_What is asked:_ Pick out each line in the items below that contains the string "resolution", and copy those lines in full.

######

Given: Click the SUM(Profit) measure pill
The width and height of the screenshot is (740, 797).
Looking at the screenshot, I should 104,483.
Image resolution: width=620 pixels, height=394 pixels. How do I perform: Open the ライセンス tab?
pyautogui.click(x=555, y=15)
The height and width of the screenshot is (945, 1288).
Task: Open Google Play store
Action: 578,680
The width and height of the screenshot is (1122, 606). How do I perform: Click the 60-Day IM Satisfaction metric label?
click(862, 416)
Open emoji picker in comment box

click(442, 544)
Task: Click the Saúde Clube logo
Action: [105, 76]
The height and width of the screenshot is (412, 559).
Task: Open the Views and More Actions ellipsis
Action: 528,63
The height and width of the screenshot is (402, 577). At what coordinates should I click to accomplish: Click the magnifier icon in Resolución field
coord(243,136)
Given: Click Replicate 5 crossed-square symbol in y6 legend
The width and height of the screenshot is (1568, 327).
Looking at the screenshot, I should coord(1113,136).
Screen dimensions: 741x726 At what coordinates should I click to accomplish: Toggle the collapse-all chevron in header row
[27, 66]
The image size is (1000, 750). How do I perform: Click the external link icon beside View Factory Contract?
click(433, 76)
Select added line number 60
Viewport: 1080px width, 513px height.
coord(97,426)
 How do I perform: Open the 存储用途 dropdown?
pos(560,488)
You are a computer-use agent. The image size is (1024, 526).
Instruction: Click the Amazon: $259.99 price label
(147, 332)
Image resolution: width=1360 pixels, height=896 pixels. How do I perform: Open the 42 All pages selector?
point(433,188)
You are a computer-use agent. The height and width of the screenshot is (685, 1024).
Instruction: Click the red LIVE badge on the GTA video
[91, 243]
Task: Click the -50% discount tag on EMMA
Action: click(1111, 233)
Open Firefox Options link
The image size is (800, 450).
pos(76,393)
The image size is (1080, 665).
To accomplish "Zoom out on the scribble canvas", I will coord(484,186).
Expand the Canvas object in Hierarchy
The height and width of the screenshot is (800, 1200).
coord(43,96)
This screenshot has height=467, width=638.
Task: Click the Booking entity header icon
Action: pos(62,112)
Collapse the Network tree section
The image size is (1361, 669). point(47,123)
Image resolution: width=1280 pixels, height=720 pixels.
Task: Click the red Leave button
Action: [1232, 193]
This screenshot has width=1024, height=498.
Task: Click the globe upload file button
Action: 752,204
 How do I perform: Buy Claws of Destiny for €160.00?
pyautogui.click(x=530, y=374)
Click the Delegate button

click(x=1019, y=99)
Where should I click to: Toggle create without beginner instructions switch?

######

_Written solution:_
Image resolution: width=620 pixels, height=394 pixels. How do I perform: Open the ライセンス tab?
Image resolution: width=1360 pixels, height=896 pixels. How do I perform: Open the 42 All pages selector?
Image resolution: width=1280 pixels, height=720 pixels.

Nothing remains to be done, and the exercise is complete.